Mittwoch, den 02. Februar 2011 um 10:39 Uhr

Neuer Standort für das Feuerwehr-Depot?

FRIEDEBURG/MZ. Nach dem Hochwasser in Friedeburg sind die Aufräumungs- und Sanierungsarbeiten in vollem Gang. Vor allem das Ärztehaus, das komplett unter Wasser stand, ist erheblich beschädigt worden. Wie Siegfried Schwarz, Bürgermeister der Einheitsgemeinde Stadt Gerbstedt, der MZ sagte, werden die Fußböden in dem gemeindeeigenen Gebäude derzeit erneuert.
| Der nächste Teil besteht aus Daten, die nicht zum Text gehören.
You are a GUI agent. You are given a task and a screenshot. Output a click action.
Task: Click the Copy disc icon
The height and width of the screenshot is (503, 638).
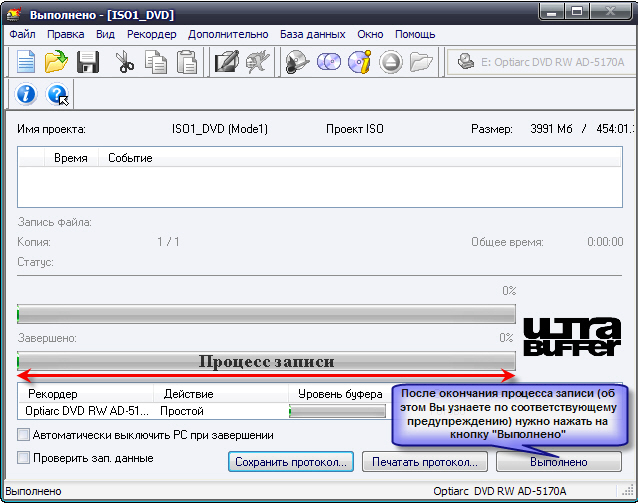coord(329,62)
Zum besseren Schutz vor künftigen Hochwasserschäden werde Beton-Estrich "wie eine Wanne" eingebaut, außerdem werden Fliesen verlegt. Zahnärztin Kerstin Richter sagte, dass ihre Praxis wohl noch bis Ende kommender Woche geschlossen bleiben werde. Die Friedeburger Feuerwehr und ihre Mitarbeiterinnen waren während des Hochwassers im Dauer-Einsatz, um die schlimmsten Schäden an Gebäude und Technik zu verhindern. Trotzdem sei mindestens ein Gerät nicht mehr zu retten, so die Zahnärztin. In dem Haus bietet auch der Gerbstedter Hausarzt Claus Funke regelmäßig Sprechstunden an.

Für das Feuerwehr-Gerätehaus, das tagelang überflutet war und zeitweise sogar aufgegeben werden musste, gibt es grundsätzlichere Überlegungen. "Wir werden eventuell einen anderen Standort suchen", sagte Bürgermeister Schwarz. Es könne nicht sein, dass die Feuerwehr, die ja auch als Wasserwehr fungiere, regelmäßig von Hochwasser betroffen sei und sogar ihr eigenes Depot nicht mehr erreichen könne.